**EXERCISE 1**
Quote word for word the lines of the records starting with the line that contains "at (145, 657)." and going on through the last line of the records.

**PASSAGE FOR REVIEW**
# Need sugestions for funky painted stirps in 1/2 bath



## jmb324 (Dec 29, 2008)

Stripes are "very in" right now....and there are many products and applications out there to make it easier. That new "wallpaper that goes on like paint" works very well for striping but can get pricey, although a few friends have told me it was worth it in the time and headaches they had encountered in past stripe attempts.

*I saw a tip on hgtv about painting stripes...
they had the stripe design measured/layed out with blue tape and before starting painting she took a clear acrylic paint and coated the edges of the tape, claiming that it prevents any bleeding of the colored paint behind the tape.



A decorator friend of mine just did her guest bath in wide vertical stripes of a fairly light lavendar and a blue-ish gray and it turned out very impressive...
she did the lower half of the wall to chair rail height in the blue-gray then did the upper in the stripe, added the white chair rail and crown molding and framed the mirror out in the same molding--decorated it in a spa like theme with colored glass and some shells etc...its really got the wow factor without being over done or too high end.

Another friend did her teens bath in a blue on white horizontal stripe and did a wavy pattern like you mentioned, it also turned out really well...but she did say the curvy lines were quite the challenge taping off etc...she did a texture treatment on her stripes to create the idea of water as well.

Good luck with your project...I look forward to the results!


----------



## harleysilo (Jun 19, 2006)

Finished the last of the drywall sanding and primer last night (they said the primer couldn't be tinted as dark of a brickred as I wanted, they were right....


----------

**EXERCISE 2**
Shorten the paragraph of the forum thread on painted stripes that begins "Stripes are "very in" right now", keeping its main facts.

**RAW DATA**
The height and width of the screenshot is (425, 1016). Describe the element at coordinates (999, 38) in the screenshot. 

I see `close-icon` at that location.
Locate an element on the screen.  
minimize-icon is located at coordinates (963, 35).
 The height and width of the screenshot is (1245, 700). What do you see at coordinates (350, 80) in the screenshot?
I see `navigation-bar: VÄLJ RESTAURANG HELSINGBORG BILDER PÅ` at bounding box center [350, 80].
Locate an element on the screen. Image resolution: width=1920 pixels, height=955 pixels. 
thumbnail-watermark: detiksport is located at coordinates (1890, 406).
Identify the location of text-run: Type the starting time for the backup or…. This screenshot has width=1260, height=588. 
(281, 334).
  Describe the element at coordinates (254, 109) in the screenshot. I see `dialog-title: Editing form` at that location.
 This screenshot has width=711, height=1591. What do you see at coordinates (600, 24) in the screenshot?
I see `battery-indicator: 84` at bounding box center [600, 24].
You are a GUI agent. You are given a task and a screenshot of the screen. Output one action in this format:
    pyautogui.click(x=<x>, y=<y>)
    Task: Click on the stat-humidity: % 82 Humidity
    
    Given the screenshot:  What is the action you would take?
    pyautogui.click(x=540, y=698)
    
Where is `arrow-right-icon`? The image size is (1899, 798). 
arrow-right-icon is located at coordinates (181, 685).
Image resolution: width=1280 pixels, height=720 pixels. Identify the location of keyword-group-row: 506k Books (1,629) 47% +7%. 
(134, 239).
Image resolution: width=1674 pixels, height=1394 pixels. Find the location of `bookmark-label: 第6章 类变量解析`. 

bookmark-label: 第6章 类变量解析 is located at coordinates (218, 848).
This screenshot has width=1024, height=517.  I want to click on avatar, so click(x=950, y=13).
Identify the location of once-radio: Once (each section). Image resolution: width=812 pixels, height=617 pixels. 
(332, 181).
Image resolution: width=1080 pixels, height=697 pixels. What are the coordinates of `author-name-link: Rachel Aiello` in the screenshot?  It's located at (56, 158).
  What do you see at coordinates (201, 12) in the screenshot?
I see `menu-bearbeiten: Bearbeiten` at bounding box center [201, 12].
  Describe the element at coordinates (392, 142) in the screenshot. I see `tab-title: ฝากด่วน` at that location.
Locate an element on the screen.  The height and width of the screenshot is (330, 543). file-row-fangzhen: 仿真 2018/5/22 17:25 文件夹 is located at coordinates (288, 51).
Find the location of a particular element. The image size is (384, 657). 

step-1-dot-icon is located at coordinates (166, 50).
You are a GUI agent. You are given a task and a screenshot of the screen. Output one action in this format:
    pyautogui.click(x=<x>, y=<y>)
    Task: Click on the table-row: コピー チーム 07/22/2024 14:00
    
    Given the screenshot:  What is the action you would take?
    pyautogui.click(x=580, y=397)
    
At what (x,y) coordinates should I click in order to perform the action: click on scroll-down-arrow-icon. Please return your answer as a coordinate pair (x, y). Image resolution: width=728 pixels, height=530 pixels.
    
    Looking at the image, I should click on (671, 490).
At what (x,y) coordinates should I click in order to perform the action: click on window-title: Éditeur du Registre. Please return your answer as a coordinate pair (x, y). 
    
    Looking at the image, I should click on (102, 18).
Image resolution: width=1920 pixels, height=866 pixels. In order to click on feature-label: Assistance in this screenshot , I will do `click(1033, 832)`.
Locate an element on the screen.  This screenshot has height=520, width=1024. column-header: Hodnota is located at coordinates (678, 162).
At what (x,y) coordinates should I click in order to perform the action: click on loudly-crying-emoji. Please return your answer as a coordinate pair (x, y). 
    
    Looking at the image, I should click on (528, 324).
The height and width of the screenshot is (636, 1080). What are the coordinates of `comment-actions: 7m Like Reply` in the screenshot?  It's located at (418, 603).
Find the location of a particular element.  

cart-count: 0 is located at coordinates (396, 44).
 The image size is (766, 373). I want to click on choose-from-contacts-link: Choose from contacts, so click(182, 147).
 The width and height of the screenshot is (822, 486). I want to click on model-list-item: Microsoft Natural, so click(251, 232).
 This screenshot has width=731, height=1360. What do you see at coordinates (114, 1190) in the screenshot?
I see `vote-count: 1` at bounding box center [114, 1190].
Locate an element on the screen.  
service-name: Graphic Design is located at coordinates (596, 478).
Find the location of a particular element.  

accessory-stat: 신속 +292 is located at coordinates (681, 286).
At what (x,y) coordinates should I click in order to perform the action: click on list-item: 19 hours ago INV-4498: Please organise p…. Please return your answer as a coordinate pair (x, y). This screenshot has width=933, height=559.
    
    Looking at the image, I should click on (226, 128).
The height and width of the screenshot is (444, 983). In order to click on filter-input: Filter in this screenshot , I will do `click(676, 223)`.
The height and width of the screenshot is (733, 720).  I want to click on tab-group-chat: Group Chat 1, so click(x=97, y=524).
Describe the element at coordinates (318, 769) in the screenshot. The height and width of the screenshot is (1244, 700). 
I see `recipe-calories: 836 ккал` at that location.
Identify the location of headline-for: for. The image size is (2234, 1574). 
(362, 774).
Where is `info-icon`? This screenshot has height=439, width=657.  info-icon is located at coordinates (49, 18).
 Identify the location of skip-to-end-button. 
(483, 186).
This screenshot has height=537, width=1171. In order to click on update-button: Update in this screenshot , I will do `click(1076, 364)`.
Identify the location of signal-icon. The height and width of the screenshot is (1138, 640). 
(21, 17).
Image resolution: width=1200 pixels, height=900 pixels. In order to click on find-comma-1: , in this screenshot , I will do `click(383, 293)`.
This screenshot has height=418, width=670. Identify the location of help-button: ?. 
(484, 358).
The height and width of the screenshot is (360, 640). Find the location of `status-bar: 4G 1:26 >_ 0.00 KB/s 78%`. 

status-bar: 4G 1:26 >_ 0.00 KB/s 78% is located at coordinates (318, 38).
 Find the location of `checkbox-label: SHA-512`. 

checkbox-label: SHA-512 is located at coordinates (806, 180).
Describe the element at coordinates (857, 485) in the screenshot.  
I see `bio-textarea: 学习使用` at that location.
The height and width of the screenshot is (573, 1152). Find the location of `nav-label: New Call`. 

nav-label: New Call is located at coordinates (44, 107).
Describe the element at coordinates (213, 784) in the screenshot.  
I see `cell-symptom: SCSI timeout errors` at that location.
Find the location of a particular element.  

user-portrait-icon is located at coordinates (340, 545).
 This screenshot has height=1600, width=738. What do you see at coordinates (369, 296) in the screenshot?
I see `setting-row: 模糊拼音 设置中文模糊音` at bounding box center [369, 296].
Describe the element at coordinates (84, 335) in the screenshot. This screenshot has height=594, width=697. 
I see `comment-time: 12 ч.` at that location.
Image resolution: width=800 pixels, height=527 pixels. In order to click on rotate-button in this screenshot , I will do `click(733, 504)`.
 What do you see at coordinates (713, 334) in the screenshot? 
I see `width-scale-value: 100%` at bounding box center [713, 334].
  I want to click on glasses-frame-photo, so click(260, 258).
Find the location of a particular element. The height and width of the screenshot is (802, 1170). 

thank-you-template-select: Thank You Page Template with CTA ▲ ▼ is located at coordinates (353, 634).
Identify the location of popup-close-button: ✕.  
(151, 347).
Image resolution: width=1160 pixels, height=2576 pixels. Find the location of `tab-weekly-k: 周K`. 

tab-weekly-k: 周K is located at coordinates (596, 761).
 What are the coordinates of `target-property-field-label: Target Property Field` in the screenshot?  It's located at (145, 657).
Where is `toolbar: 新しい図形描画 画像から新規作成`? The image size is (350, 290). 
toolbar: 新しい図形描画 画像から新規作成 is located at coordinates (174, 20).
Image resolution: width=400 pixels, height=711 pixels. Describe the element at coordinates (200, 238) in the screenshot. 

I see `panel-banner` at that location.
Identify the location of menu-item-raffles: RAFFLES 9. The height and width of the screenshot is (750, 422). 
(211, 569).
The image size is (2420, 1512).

**TASK RESULT 1**
 What are the coordinates of `target-property-field-label: Target Property Field` in the screenshot?  It's located at (145, 657).
Where is `toolbar: 新しい図形描画 画像から新規作成`? The image size is (350, 290). 
toolbar: 新しい図形描画 画像から新規作成 is located at coordinates (174, 20).
Image resolution: width=400 pixels, height=711 pixels. Describe the element at coordinates (200, 238) in the screenshot. 

I see `panel-banner` at that location.
Identify the location of menu-item-raffles: RAFFLES 9. The height and width of the screenshot is (750, 422). 
(211, 569).
The image size is (2420, 1512).

**TASK RESULT 2**
Stripes are popular now, and many products and methods make them easier. Wallpaper that goes on like paint works very well for striping but can be expensive. Still, a few friends said it was worth it for the time and trouble it saved compared with their earlier attempts at stripes.